### [YOUR OBJECTIVE]
All the data should be repeated exactly. Any image in it is left out.

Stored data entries
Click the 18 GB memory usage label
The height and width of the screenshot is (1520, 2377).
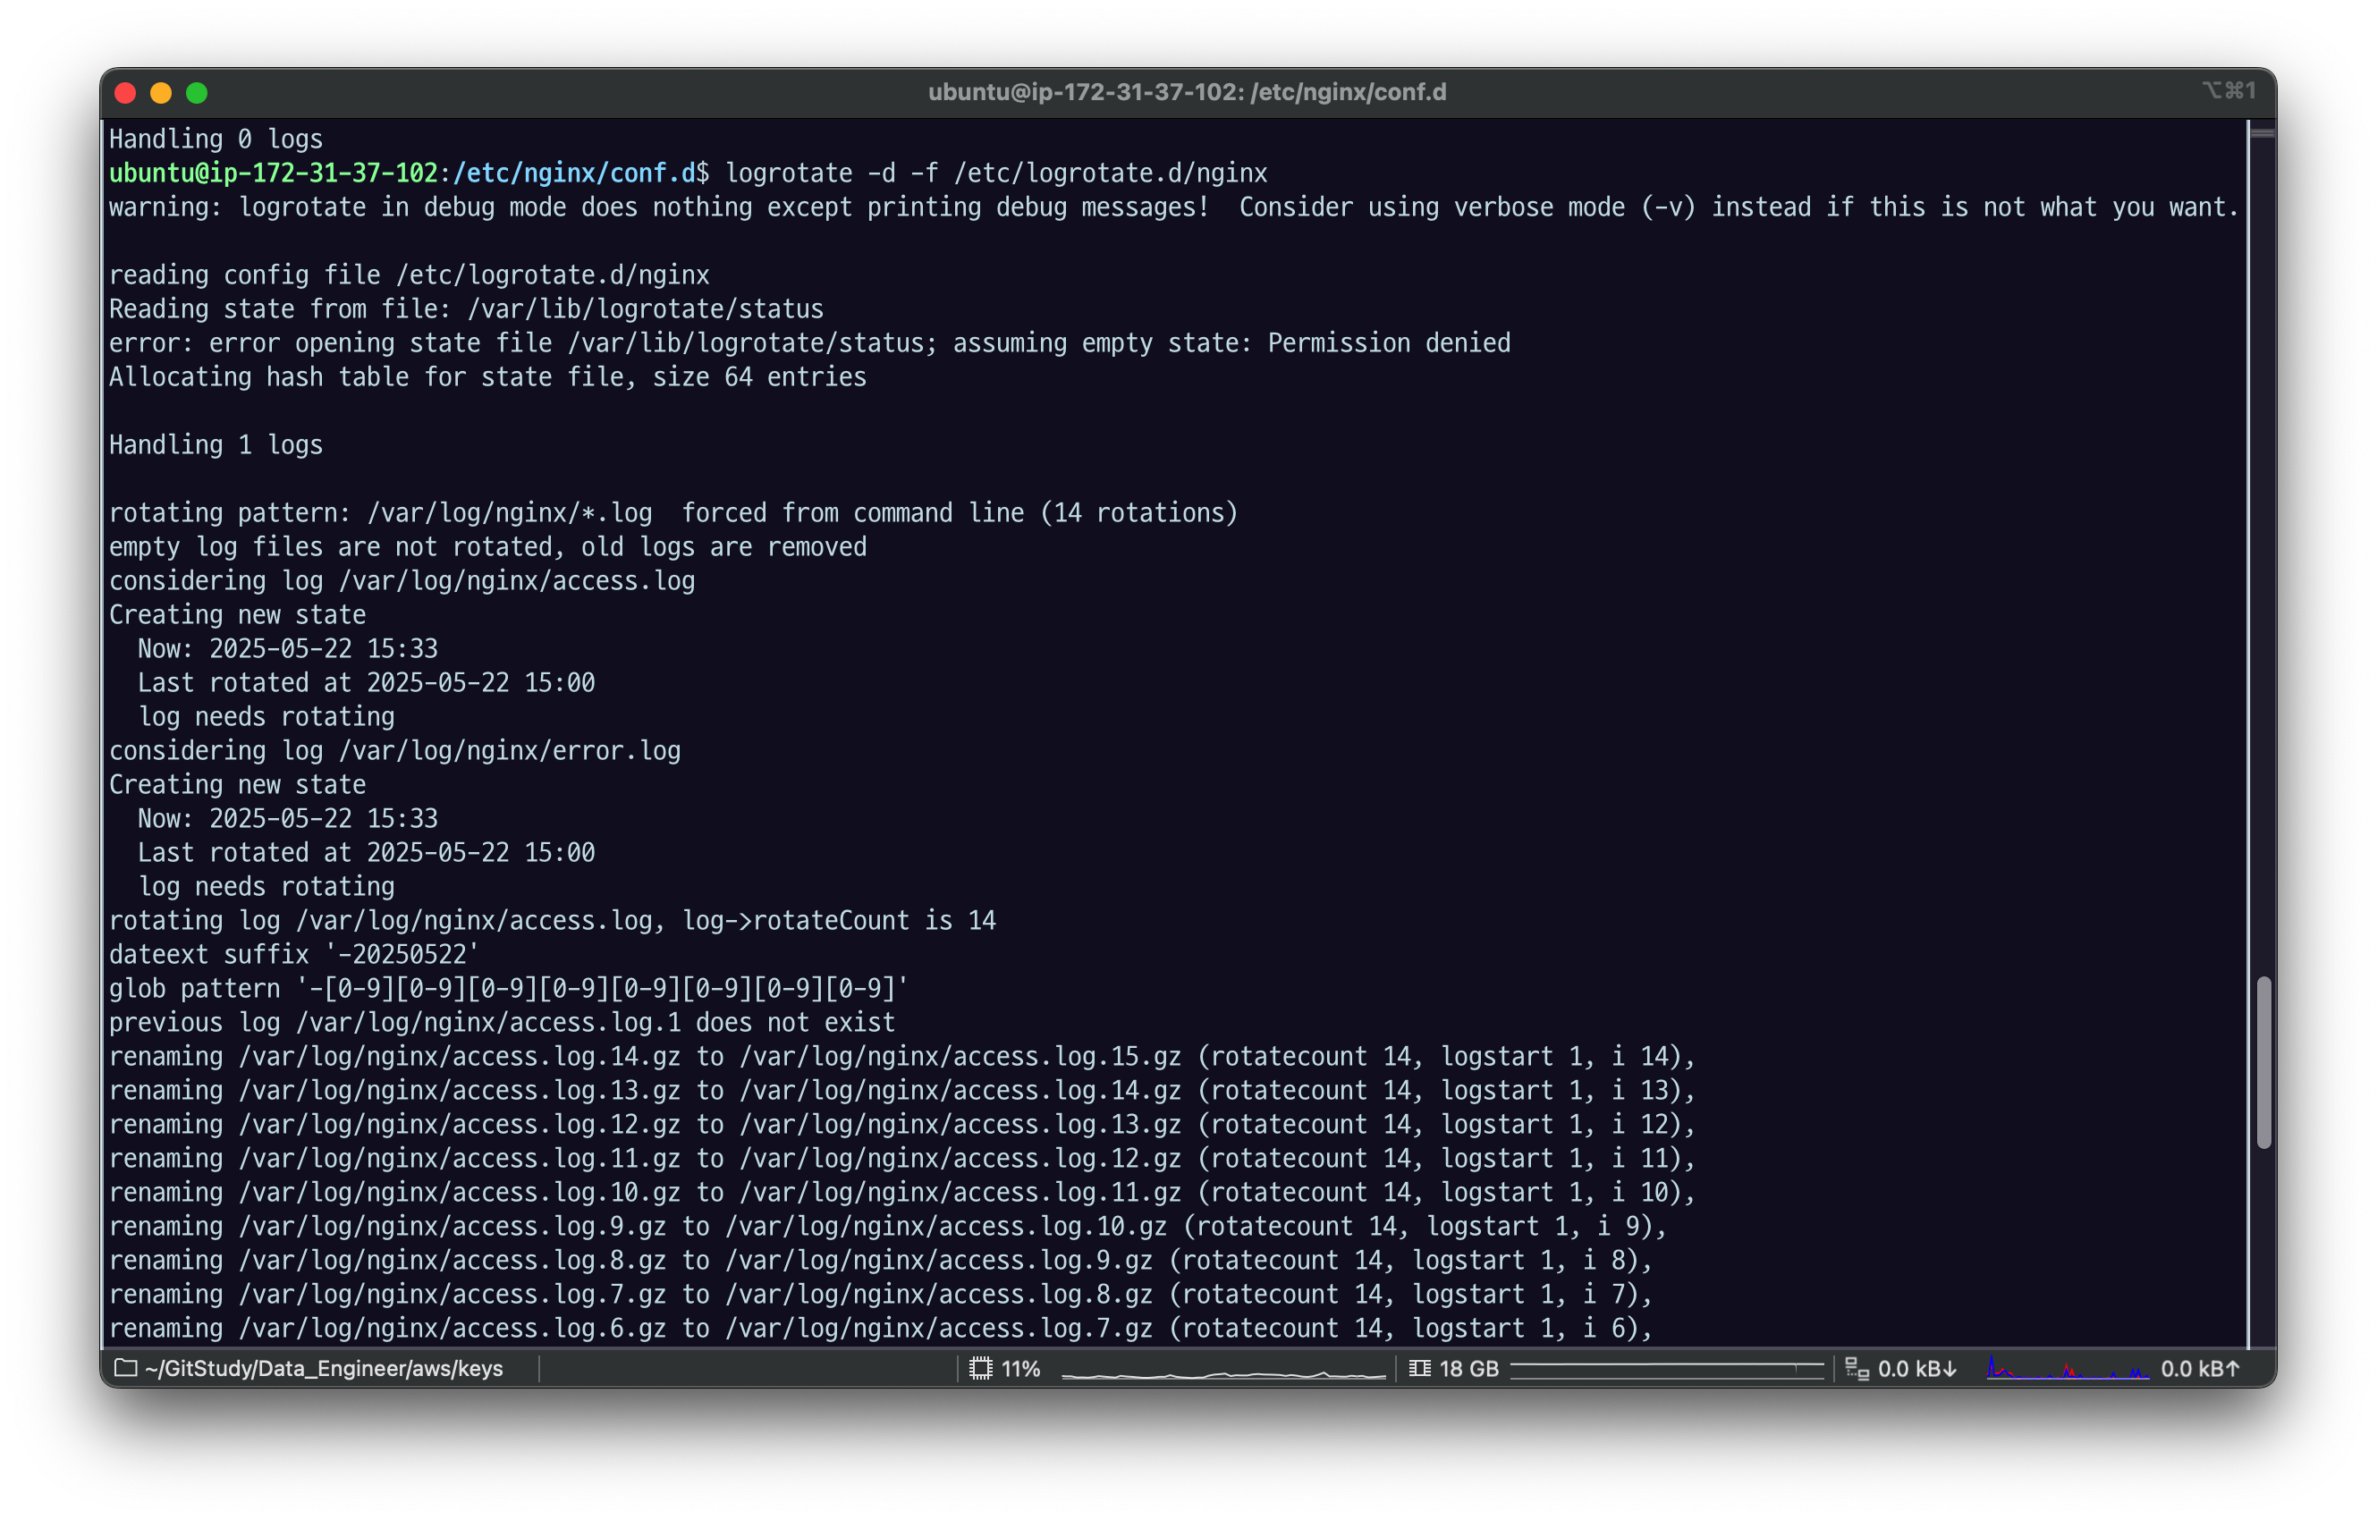click(x=1469, y=1368)
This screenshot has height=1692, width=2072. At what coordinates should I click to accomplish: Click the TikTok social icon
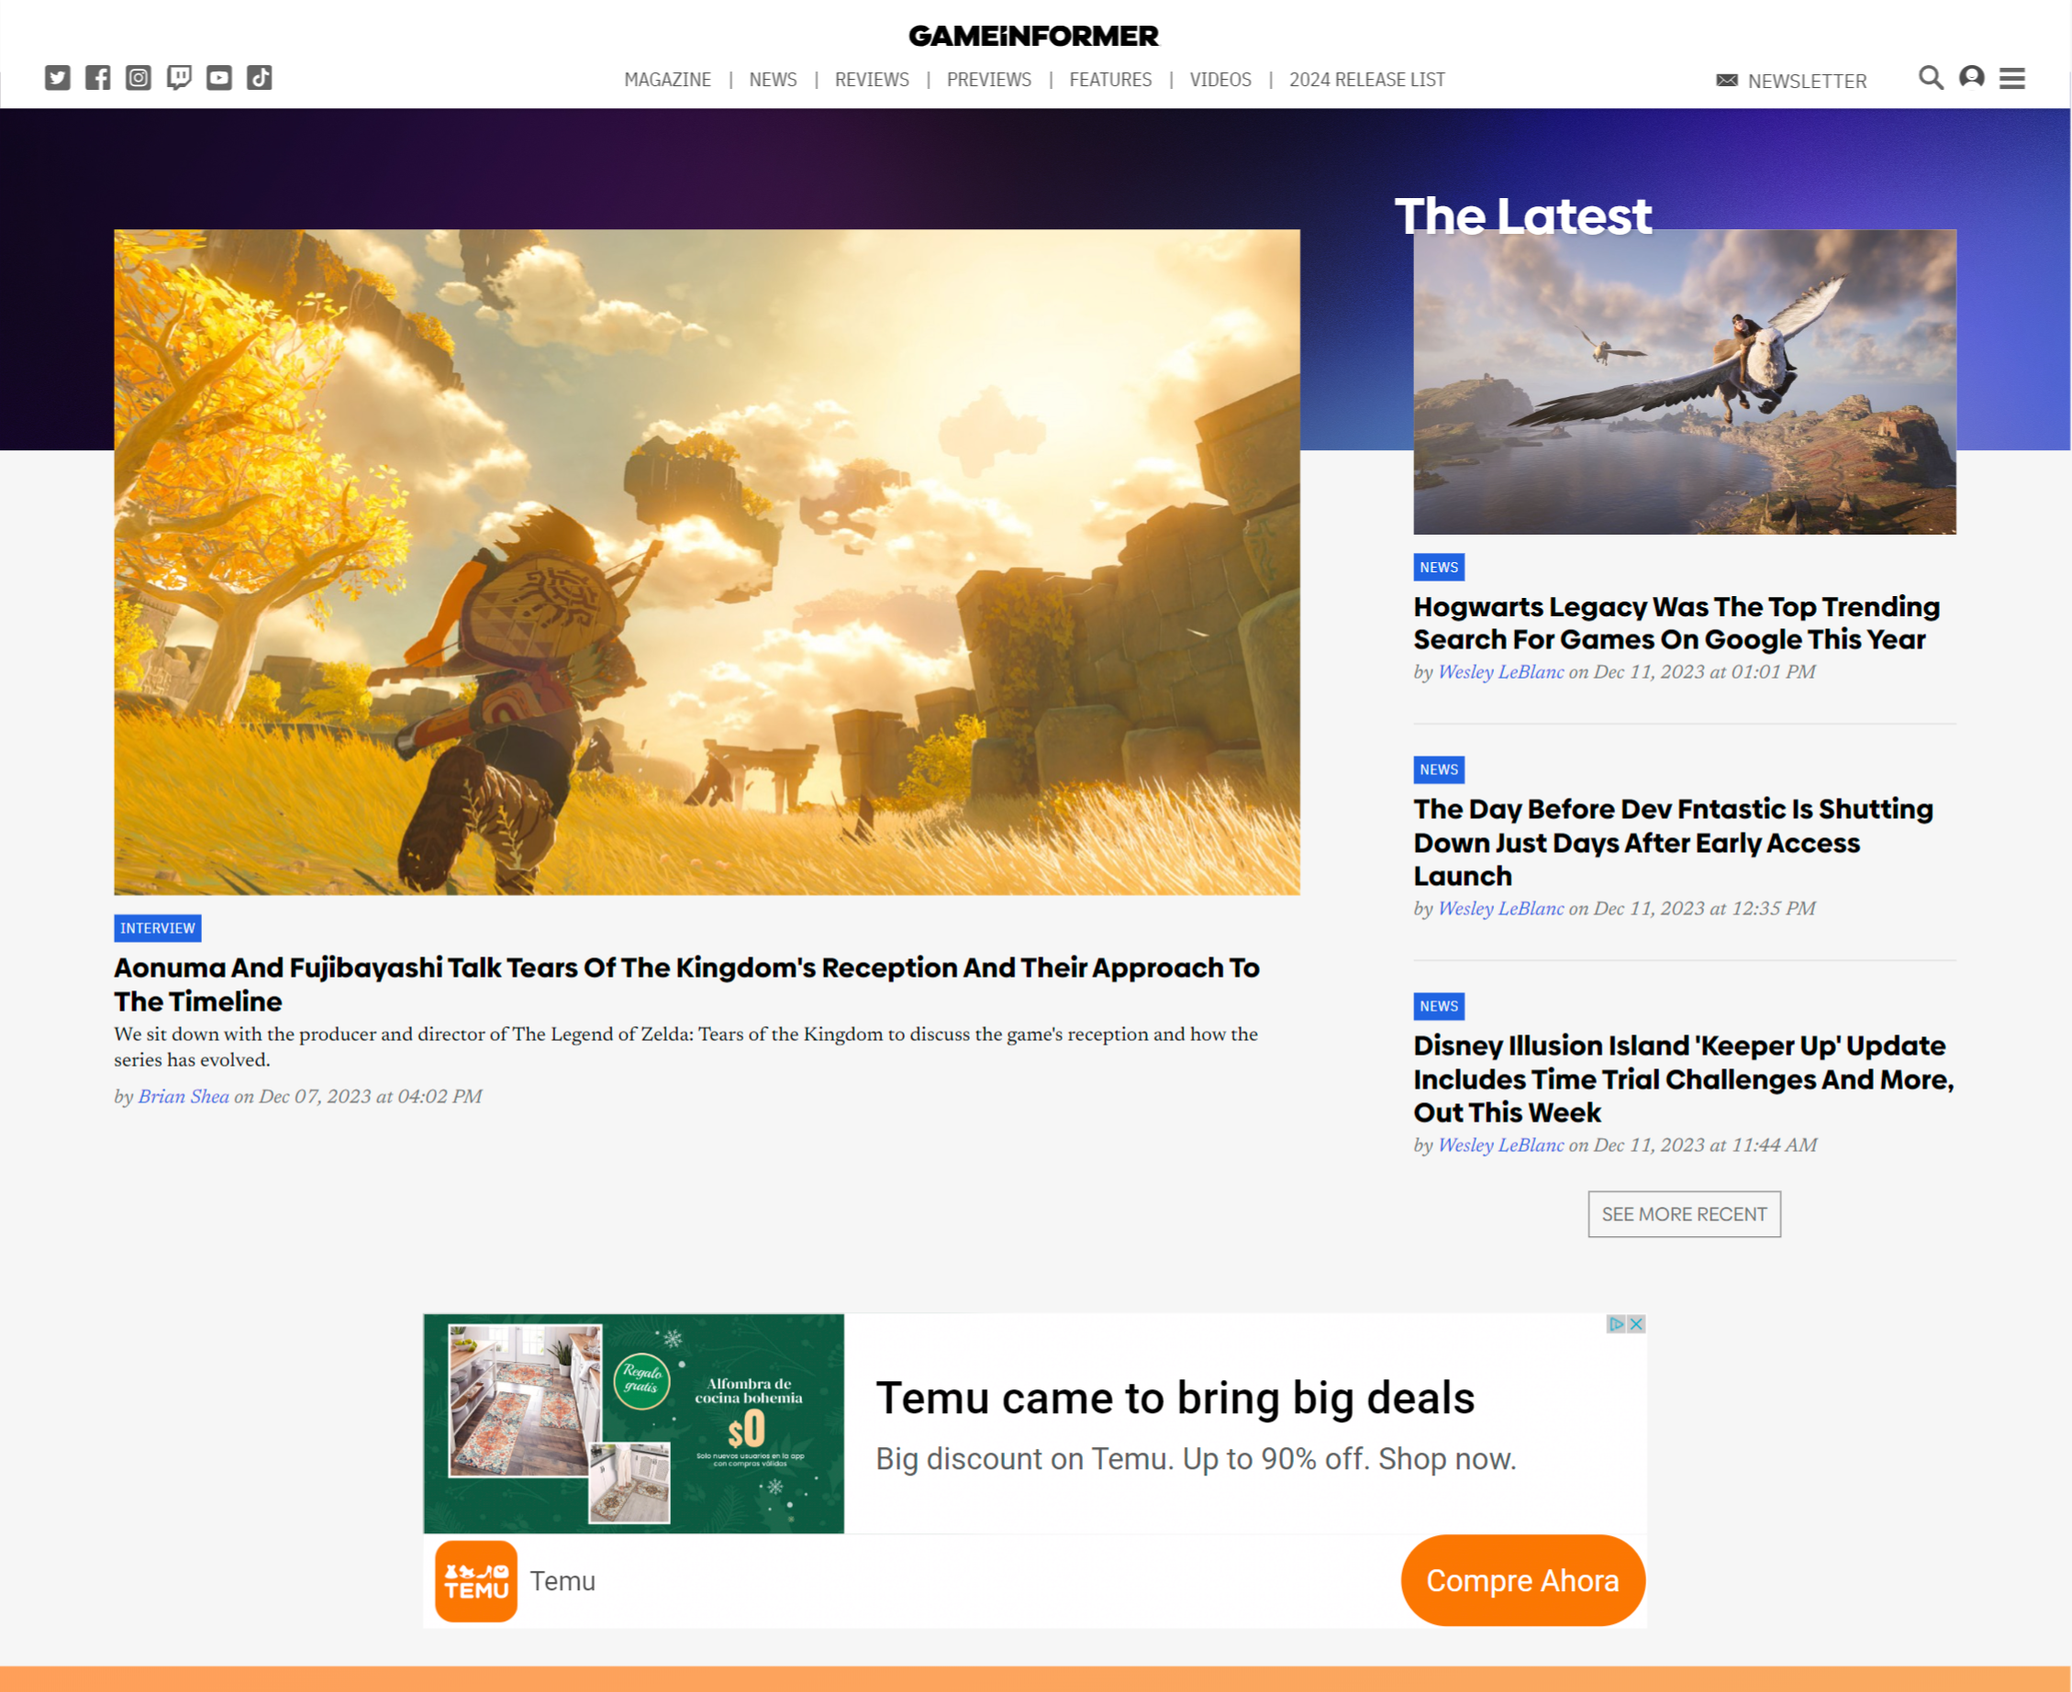[259, 78]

### [WRITTEN REPLY]
Click the 18 GB memory usage label
The height and width of the screenshot is (1520, 2377).
click(x=1469, y=1368)
This screenshot has height=1692, width=2072. At what coordinates should I click to accomplish: Click the TikTok social icon
[259, 78]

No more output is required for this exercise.